On the face of it, lean manufacturing, which is used by Toyota and other major global companies, doesn’t seem to fit very well into the world of medicine.
But, on closer examination, surgeons are beginning to see that lean has a good deal in common with the scientific method used in research – it’s just a matter of terminology, although it’s important to point out that this isn’t like randomized controlled trials; instead, it’s about testing hypotheses.
Indeed, the overall goal of lean is to define and refine a process, and then make the end product better for the customer; in medicine, that’s the patient.
At Toyota, it’s all about how they put cars together; in surgery, it’s how we move a patient through the health care system – from referral to the clinic, to the operating and recovery rooms, the hospital bed and discharge, and then back to the clinic for follow up.
Every aspect of patient care is included in lean, including how the pharmacy, central supply, laboratory, and radiology departments, plus a whole host of other services, interact with the patient.
This continuum of care is written out pictorially, in the same way a chemist would write a complex chemical reaction. Using lean terminology, this is called a value stream. The term “value” means what parts of the stream a patient or customer is willing to pay for.
It’s important to realize that perhaps 90 percent of this, or, for that matter, any other process is inefficient or wasted energy that’s not of value to the patient. This includes waiting in the waiting room or nurses searching for supplies. Obviously, these activities don’t add value, and patients certainly don’t want to pay for them.
By writing out a value stream, though, it’s possible to determine what works in the system, and what doesn’t. In this way, we can focus on the 90 percent that needs revision.
Each area of focus is addressed by what we call a rapid process improvement workshop (RPIW). And each RPIW is part of a cycle where data is gathered, a plan is made and carried out, and then the results of the changes are measured.
This cycle is called plan, do, check, and act. In scientific terms, it’s no different from the experimental method doctors learned in medical school, where a hypothesis is made, experiments are performed, data is gathered, and refinements to the process are initiated.
What’s appealing to physicians here is that the methodology is data-driven, in the same way a scientific experiment would be. When various opinions come up, it’s difficult to argue with data-driven facts, and this helps put people on the same page as they try to refine a process. Of course, that means there are a lot of hours spent gathering the data; this is labor-intensive, but the end results are very worthwhile.
This methodology has been adopted at Seattle Children’s throughout the hospital – in the clinics, the operating room, and on the patient wards.
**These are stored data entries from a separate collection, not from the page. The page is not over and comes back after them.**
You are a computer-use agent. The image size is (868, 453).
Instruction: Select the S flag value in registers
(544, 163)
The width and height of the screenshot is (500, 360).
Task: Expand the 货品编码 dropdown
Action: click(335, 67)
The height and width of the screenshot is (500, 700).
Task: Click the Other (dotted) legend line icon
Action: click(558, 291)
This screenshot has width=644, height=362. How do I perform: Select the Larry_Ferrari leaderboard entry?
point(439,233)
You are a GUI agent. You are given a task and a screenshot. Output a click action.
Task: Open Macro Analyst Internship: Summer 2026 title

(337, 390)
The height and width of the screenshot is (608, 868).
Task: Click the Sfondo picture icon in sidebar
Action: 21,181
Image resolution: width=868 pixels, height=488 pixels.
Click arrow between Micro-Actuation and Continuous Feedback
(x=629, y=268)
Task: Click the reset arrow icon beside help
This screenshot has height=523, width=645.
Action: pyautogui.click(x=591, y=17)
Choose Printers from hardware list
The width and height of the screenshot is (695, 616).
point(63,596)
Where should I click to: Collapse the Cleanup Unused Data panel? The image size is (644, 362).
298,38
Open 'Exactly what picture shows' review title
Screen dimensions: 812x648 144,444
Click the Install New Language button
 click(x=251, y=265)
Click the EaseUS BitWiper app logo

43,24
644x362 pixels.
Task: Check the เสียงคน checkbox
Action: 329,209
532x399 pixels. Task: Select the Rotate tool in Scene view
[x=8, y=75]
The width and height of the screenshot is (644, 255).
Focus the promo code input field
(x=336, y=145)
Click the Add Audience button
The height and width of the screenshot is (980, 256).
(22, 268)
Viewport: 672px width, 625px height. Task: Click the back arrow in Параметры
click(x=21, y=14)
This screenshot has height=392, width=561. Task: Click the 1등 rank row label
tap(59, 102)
In the division of Pediatric General and Thoracic Surgery, for example, we have used lean to significantly increase the amount of time our patients spend face to face with health care providers in our clinics. Wait times have decreased, and, as a result, we’ve seen increases in both patient satisfaction and job satisfaction for our clinic staff, nurses, medical assistants and physicians.
We have also used this methodology to improve patient safety.
One particularly striking example here is that we use checklists in the operating room, just like an airline pilot uses in the cockpit of an airplane. This methodology ensures that everything needed for an operation is present and available, and that no details are missed.
Lean originally seemed irrelevant to medicine, and much better suited to the assembly line in an automobile factory; but we’ve seen – and proven – that it’s very helpful to manufacturers and surgeons alike, and that customers and patients truly benefit in the end.
John Waldhausen, MD is chief of the Division of General and Thoracic Surgery at Seattle Children’s Hospital, and a professor in the Department of Surgery at the University of Washington School of Medicine. He is also the director of the pediatric surgery fellowship program.
In addition to his work in pediatric general and thoracic surgery, he is also an attending for the Division of Transplant Surgery. Additionally, he attends at Seattle Children’s clinics in Federal Way, Bellevue and the TriCities. Waldhausen’s primary research is in clinical outcomes. His clinical activities cover the broad range of pediatric surgery with a focus on minimally invasive surgery, congenital surgical problems and pediatric cancer surgery.